• **Tarefa escrita 1**:
Renomeie "trash icon" para "bin icon" nos registos, começando na linha com "You are a computer-use agent." e seguindo até ao fim dos registos, e devolva apenas essas linhas, sem qualquer outra alteração. Deixe as imagens de fora da resposta.

• **Texto de origem**:
----

Aliás, o editor português não apenas sublinha que as suas escolhas pessoais seriam diversas como qualquer escolha seria sempre diferente. E é precisamente essa a força de toda e qualquer antologia (e até o seu sentido etimológico, como já assinalámos bastas vezes em títulos anteriormente lidos neste espaço), mas que deve ser lida em confronto precisamente com o seu espaço circunstancial, assim como com outras antologias. Ora tendo em conta o longo historial e as variadíssimas experiências da Chili Com Carne com antologias, nacionais e internacionais, temáticas ou livres, subsumidas a um programa específico ou não, etc., e quer através da visão do seu editor principal quer através de decisões mais colegiais (recordemos a Mutate & Survive, a Zona de Desconforto, a Mesinha de Cabeceira no. 23, e apenas para citar três dos mais importantes gestos antológicos na banda desenhada portuguesa contemporânea), é relativamente clara a opção em deixar as escolhas a uma outra pessoa assim como ao alargadíssimo leque de opções possíveis que se poderia perseguir.

Ambos os livros têm tanto material inédito, criado de propósito para estas antologias como histórias já antes preparadas mas que não tinham poiso, como trabalhos “recuperados”. No caso de Quadradinhos, a incidência de trabalho pré-existente é maior, uma vez que responde a um desafio “externo” ao gesto editorial, por assim dizer. Por exemplo, o trabalho de Nuno Saraiva é material provindo da sua prestação regular no Sol, as histórias de Pedro Burgos são as que alimentaram o JA, a de André Oliveira e Joana Afonso havia saído na revista Cais, a de Abranches no último Mesinha de Cabeceira (ainda que agora com uma segunda cor). Em Crumbs, onde o esforço do editor Mário Freitas, com ajuda de André Oliveira, incidiu sobre trabalho original, convidando-se os autores a responder ao desafio editorial mais centrado e dirigido, apenas apontaremos a história de Bernardo Majer sobre argumento de Ana Matia, a qual, sendo inédita, havia sido apresentada no concurso do Festival da Amadora, onde arrebatou sem grandes dúvidas o primeiro prémio em 2012. Por outro lado, os autores participantes também procuraram divulgar o seu trabalho de modos diferentes: Ana Biscaia e Mésseder publicaram a sua história numa publicação de que demos conta aqui, e Rudolfo incluiu a sua pequena história na Molly.

----

• **Tarefa escrita 2**:
Por favor, dê seguimento ao texto sobre as antologias de banda desenhada portuguesa a partir do ponto em que termina.

[Entradas de dados]
----

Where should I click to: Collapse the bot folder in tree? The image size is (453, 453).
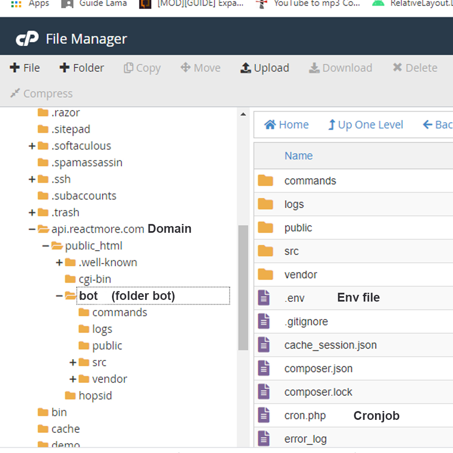(x=59, y=296)
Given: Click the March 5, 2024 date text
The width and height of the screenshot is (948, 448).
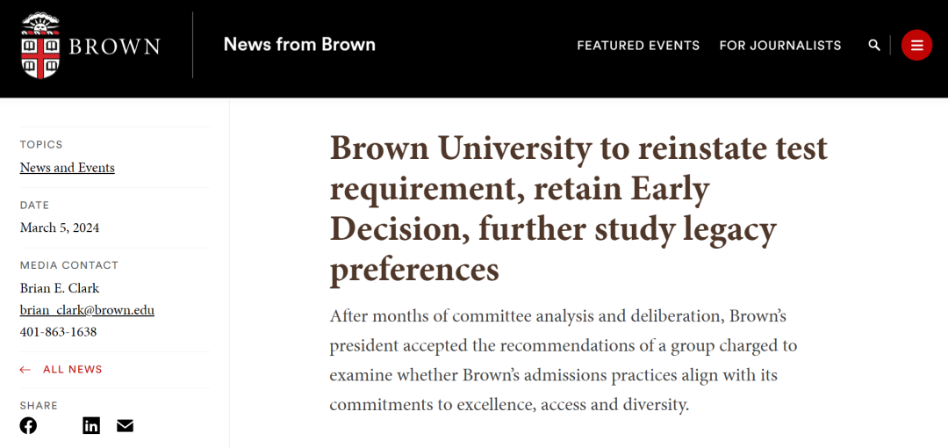Looking at the screenshot, I should point(60,228).
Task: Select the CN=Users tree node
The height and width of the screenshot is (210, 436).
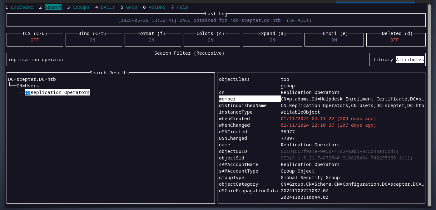Action: tap(27, 86)
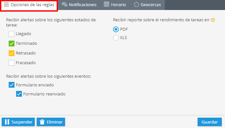Open the Geocercas tab
This screenshot has height=128, width=225.
pyautogui.click(x=147, y=5)
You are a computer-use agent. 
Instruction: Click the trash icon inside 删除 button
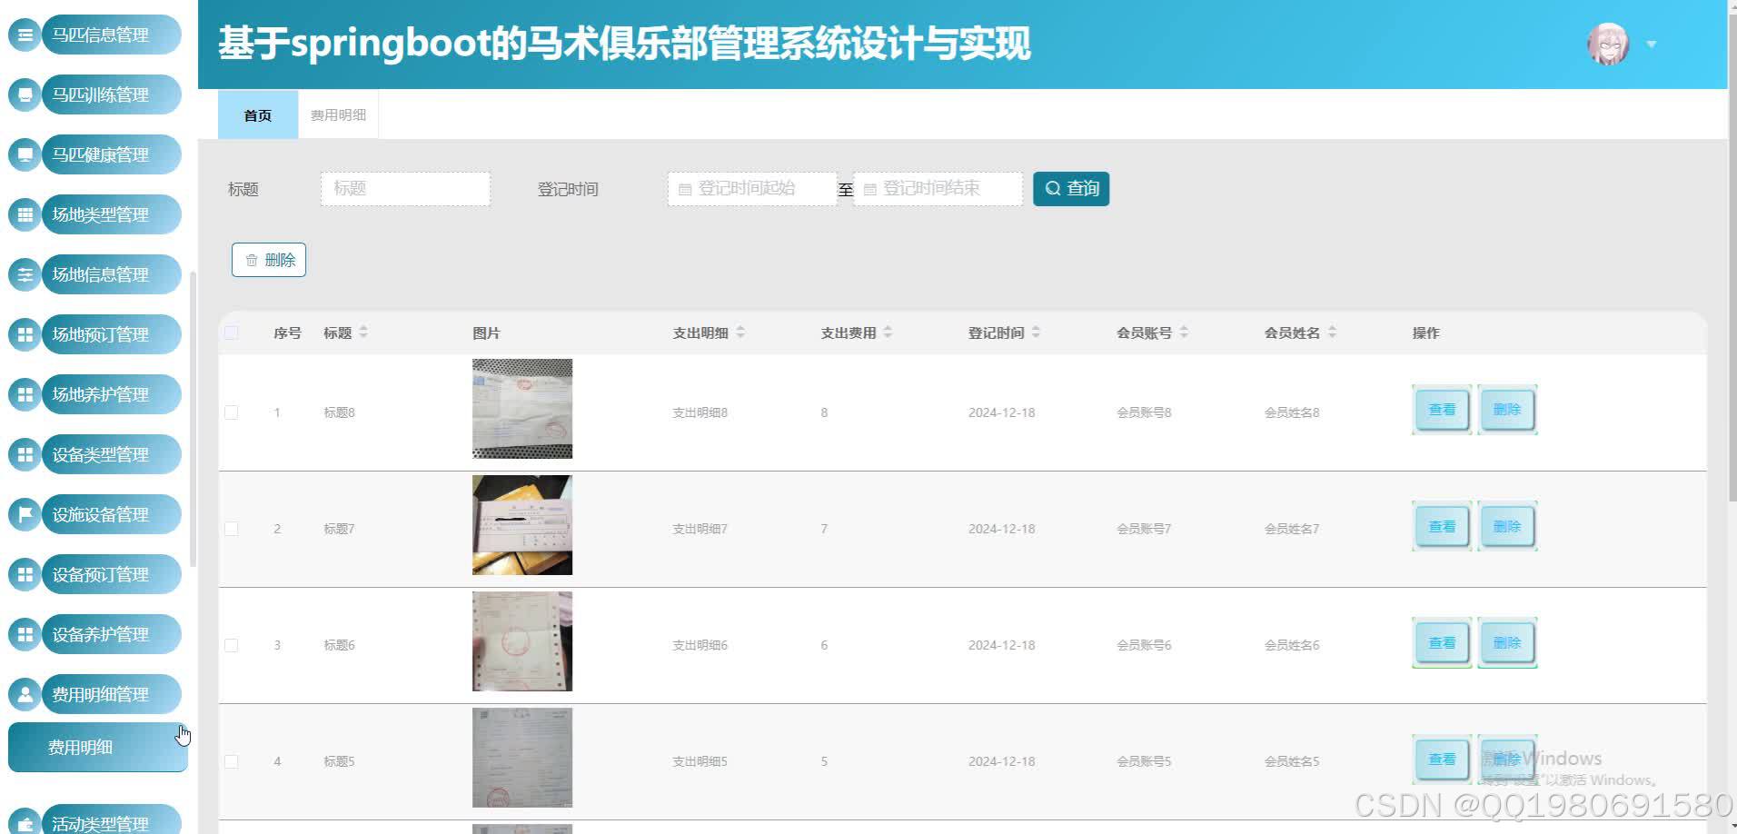pyautogui.click(x=252, y=260)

----

• **Resultado esperado 1**:
You are a computer-use agent. 
Instruction: Click the bin icon inside 删除 button
pyautogui.click(x=252, y=260)

• **Resultado esperado 2**:
Inevitavelmente, haverá intensidades ou inclinações do momento que levam sempre a preferências ou pelo menos a entendimentos de forças específicas a actuar no trabalho dos autores. O trabalho de Jorge Coelho, na sua colaboração com Paul Allor, encontra-se num ponto de grande perfeição dos seus instrumentos, mas ao serviço de uma história relativamente formulaica e que emprega muitos ingredientes clássicos, à la Lovecraft de 3º geração. A colaboração de Oliveira e Caetano é visualmente sólida, mas faz desejar (e não falta pouco, temos de aguardar pacientemente) um trabalho de maior fôlego. Ambas as histórias escritas por Nuno Duarte são absolutamente bem estruturadas, mas algo desinspiradas, e optando por alguns atalhos e clichés menos elegantes. E se Afonso Ferreira é capaz de criar, e até de modo rápido (vejam-se as suas duas últimas publicações pela El Pep), alucinações e devaneios gráficos divertidos, a sua prestação em Quadradinhos perde-se num acto de violência algo gratuita.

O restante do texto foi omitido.